SONGDONGYUAN1994 / scDesign3

scDesign3 generates realistic in silico data for multimodal single-cell and spatial omics
https://songdongyuan1994.github.io/scDesign3/docs/index.html
MIT License
81 stars 23 forks source link

Issue with adjusting for library size #7

Closed emucaki closed 1 year ago

emucaki commented 1 year ago

I was following the tutorial page describing how to adjust for library size: https://songdongyuan1994.github.io/scDesign3/docs/articles/scDesign3-librarySize-vignette.html

I formatted my 'sce' file identically from the sample data from the DuoClustering2018 library, where "cell_type" was a factor and "library" was numeric (no NAs). However, when I attempted to include this information in the 'mu' formula:

mu_formula = "cell_type + offset(log(library))"

I got the following error message:

Error in log(library) : non-numeric argument to mathematical function

Is there anything you could suggest to resolve this issue? I was able to avoid the error by specifying the 'sce' variable:

mu_formula="cell_type + offset(log(colData(sce)$library))"

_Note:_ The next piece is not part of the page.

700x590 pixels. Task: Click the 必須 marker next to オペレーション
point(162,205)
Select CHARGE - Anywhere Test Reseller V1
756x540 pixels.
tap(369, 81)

However, I'm concerned that might cause issues in the background that I'm not able to see.

SONGDONGYUAN1994 commented 1 year ago

Hi, Thank you for your interest in our work. Could you provide a demo data to reproduce the error? In addition, can you run this vignette correctly on your machine?

Best, Dongyuan

emucaki commented 1 year ago

Thank you for the quick response.

My system can indeed recapitulate that vignette using the DuoClustering2018 library.

I noticed another oddity with this bug when using "mu=cell_type + offset(log(library))". I receive the "non-numerical argument" error immediately after "Start marginal fitting". However, if I bump up "n_cores" from 1 to 2, it goes past the "marginal fitting" step very quickly and then gives the following error at the "Convert Residuals" step:

Convert Residuals to Multivariate Gaussian
Error in `colnames<-`(`*tmp*`, value = rownames(sce)) : 
  attempt to set 'colnames' on an object with less than two dimensions
In addition: Warning messages:
1: In mclapply(seq_len(n), do_one, mc.preschedule = mc.preschedule,  :
  all scheduled cores encountered errors in user code
2: In mclapply(seq_len(n), do_one, mc.preschedule = mc.preschedule,  :
  all scheduled cores encountered errors in user code

This again does not happen when I specify the specific library variable "colData(sce)$library" rather than just "library" (however, there is a warning at the end of the run, see my question below). I will send you example data directly soon.

I had two other related questions.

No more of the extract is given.